**PROBLEM DESCRIPTION**
Copy out each of the following entries word for word, leaving out the pictures.
----------
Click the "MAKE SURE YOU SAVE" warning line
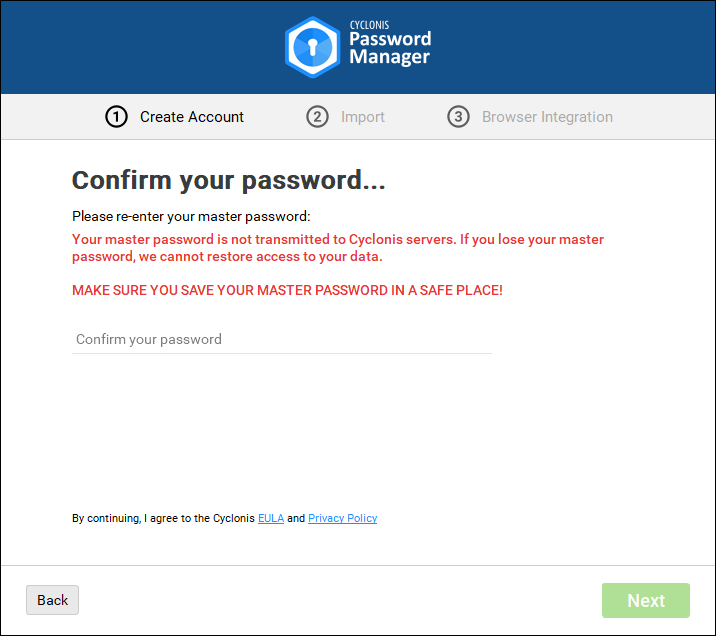 287,290
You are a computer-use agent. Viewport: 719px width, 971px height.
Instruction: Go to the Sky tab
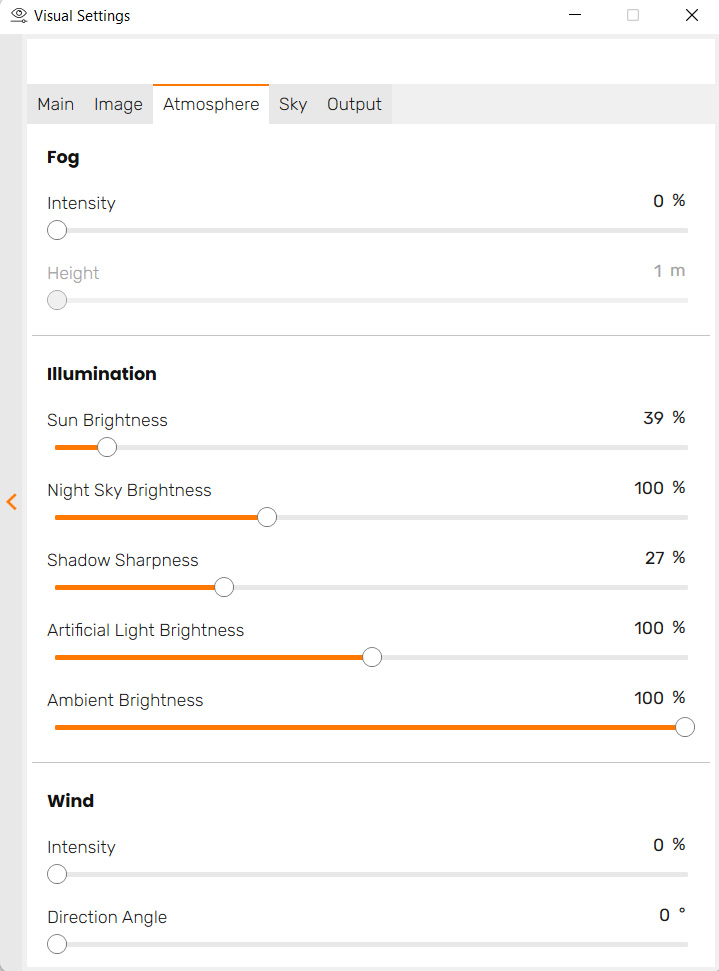click(x=293, y=104)
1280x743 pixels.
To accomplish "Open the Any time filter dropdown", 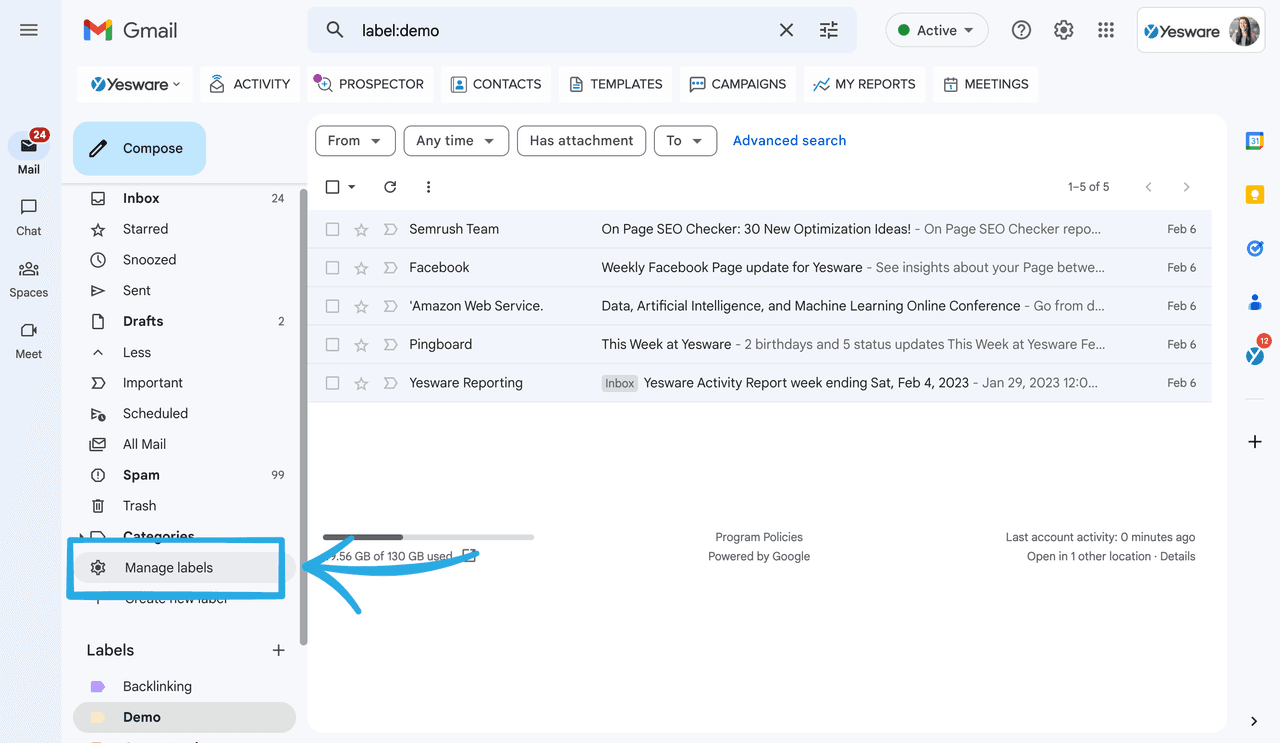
----------
**OUTPUT OF THE TASK**
Click the "MAKE SURE YOU SAVE" warning line
 287,290
You are a computer-use agent. Viewport: 719px width, 971px height.
Instruction: Go to the Sky tab
click(x=293, y=104)
1280x743 pixels.
To accomplish "Open the Any time filter dropdown", 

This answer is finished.